If you missed them check the articles out:

Banbury Cake
Oxford Mail
Oxford Journal

In other news, the Oxfordshire Unit logo has been unveiled. It looks pretty awesome!

Wednesday, 23 October 2013

1st Training Camp (JOTA-JOTI)

It's late on a Friday night, and as I look around me I can see the faces of the Oxfordshire Unit to Japan. Already, I call them my friends. This is our first, of many, training camps away together in which we practise skills needed for our adventure. The venue was Youlbury Scout Activity Center, it seemed like only the day before that we were in the same place competing for 1 of the 36 places. But now we were all together, discussing how we each reacted to our letters. We were participating in JOTA-JOTI (Jamboree On The Airwaves - Jamboree On The Internet) an international event that connects Scouts from all across the globe through the use of technology. It was also a relaxed opportunity for us to bond as a unit.

Fundraising was a hot topic of conversation,  and we all had plenty of ideas. One of the more alarming suggestions was some sort of public waxing in which a normal member of the public would pay a certain amount to pull off a strip of body hair. What exactly Doris from down the road would get out of such a cruel and sadistic act, is past me, but I'm assured that it would bring in the dosh. Hopefully we will not reach a stage where this is necessary, but I fear that with such an enormous target of £130,000 you may very well in the near future, whilst popping into your local Greggs, hear the screams of an adolescent publicly losing his dignity (as well as a serious portion of his leg hair).
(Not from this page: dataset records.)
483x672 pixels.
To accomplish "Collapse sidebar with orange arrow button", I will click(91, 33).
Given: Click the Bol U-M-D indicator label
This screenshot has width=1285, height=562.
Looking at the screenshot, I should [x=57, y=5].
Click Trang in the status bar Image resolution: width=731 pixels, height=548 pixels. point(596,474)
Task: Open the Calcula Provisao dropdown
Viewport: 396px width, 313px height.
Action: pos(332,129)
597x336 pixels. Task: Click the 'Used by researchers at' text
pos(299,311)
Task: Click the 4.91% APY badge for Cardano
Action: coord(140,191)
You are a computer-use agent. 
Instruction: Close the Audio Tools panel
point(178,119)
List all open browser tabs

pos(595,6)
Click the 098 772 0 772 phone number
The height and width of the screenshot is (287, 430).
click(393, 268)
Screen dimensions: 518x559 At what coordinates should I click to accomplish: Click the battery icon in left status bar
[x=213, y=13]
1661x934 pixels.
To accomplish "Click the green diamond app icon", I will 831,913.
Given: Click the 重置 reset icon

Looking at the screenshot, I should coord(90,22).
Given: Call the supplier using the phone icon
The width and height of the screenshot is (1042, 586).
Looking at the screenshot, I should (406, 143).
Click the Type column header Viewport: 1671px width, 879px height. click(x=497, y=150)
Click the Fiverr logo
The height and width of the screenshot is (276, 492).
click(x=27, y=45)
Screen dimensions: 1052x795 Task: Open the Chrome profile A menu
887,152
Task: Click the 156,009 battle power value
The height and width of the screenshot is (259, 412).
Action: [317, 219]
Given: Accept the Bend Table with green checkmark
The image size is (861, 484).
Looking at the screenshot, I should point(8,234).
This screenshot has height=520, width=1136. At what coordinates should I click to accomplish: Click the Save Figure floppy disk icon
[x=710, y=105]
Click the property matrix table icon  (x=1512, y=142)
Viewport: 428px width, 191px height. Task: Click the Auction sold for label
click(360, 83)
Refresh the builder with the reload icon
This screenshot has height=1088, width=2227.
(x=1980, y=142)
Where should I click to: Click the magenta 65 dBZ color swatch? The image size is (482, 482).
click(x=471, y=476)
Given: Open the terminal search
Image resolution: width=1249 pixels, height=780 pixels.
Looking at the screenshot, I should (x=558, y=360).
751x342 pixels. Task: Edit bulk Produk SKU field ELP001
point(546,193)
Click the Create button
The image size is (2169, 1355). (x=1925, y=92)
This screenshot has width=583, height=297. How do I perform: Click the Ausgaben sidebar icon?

We managed to talk to fellow Scouts who were also going to Japan, held a virtual campfire with some Finnish Scouts and I even got to discuss the US Government shutdown with some charming US Girl Scouts. By far the highlight for me was to Skype my Scouting brother, Andres, from Columbia. We met on JOTI last year, and have been messaging each other ever since. We managed to set up Skype and it was great to finally talk to him in the flesh, about his culture and Scouting in his country. I persevered in explaining the laws of cricket to him, although I fear I may have failed miserably! I did not have much success, either, with describing what a Yorkshire pudding is! Despite the language barrier we spoke for hours, and I am honoured to call him a close friend. This is a great example of the power that Scouting has to unite young people across the world, and we all left with a taste of what to expect in Japan!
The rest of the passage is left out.